What the task asks
Filter out every line below that lacks "agent", and copy the rest.

BEGIN Data listing

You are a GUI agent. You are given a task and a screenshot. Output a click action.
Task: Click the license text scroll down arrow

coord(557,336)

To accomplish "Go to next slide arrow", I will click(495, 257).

END Data listing
BEGIN Data listing

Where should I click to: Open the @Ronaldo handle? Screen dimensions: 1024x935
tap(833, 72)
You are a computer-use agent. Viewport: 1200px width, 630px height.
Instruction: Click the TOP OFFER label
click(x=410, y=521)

END Data listing
BEGIN Data listing

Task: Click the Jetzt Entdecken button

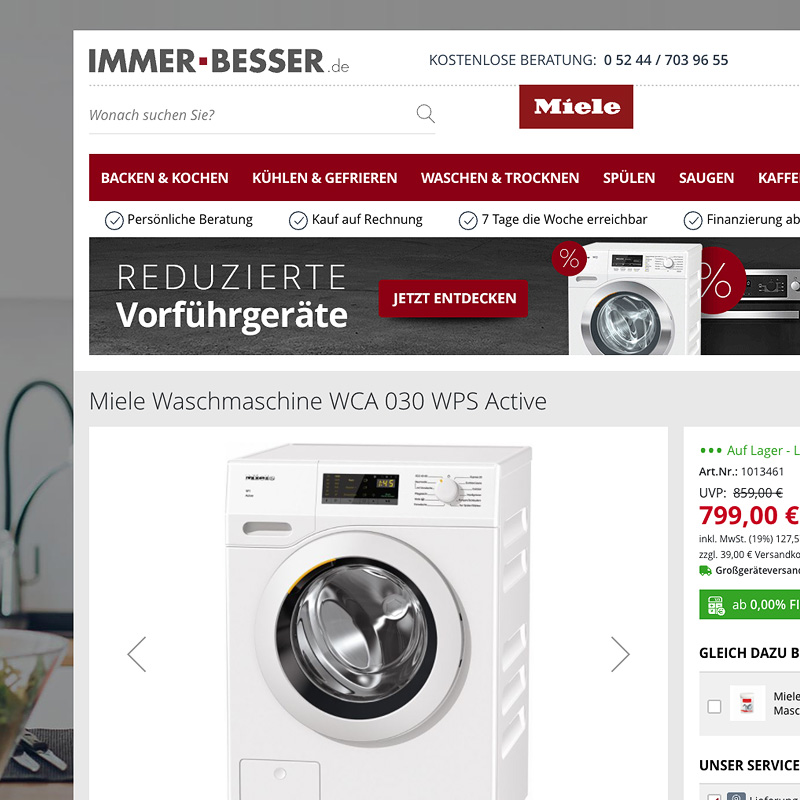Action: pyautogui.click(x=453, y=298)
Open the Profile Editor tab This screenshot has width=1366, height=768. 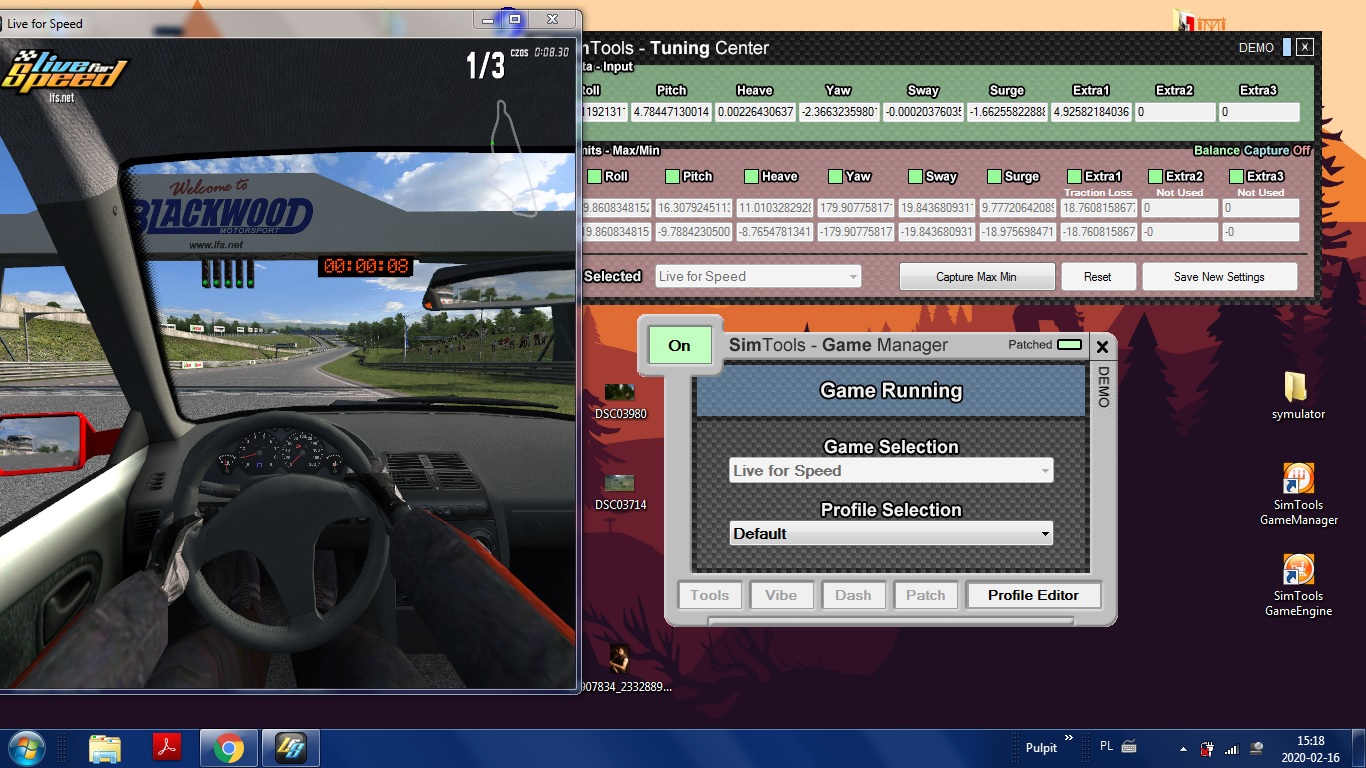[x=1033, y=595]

END Data listing

Solution to this exercise
You are a GUI agent. You are given a task and a screenshot. Output a click action.
You are a computer-use agent. Viewport: 1200px width, 630px height.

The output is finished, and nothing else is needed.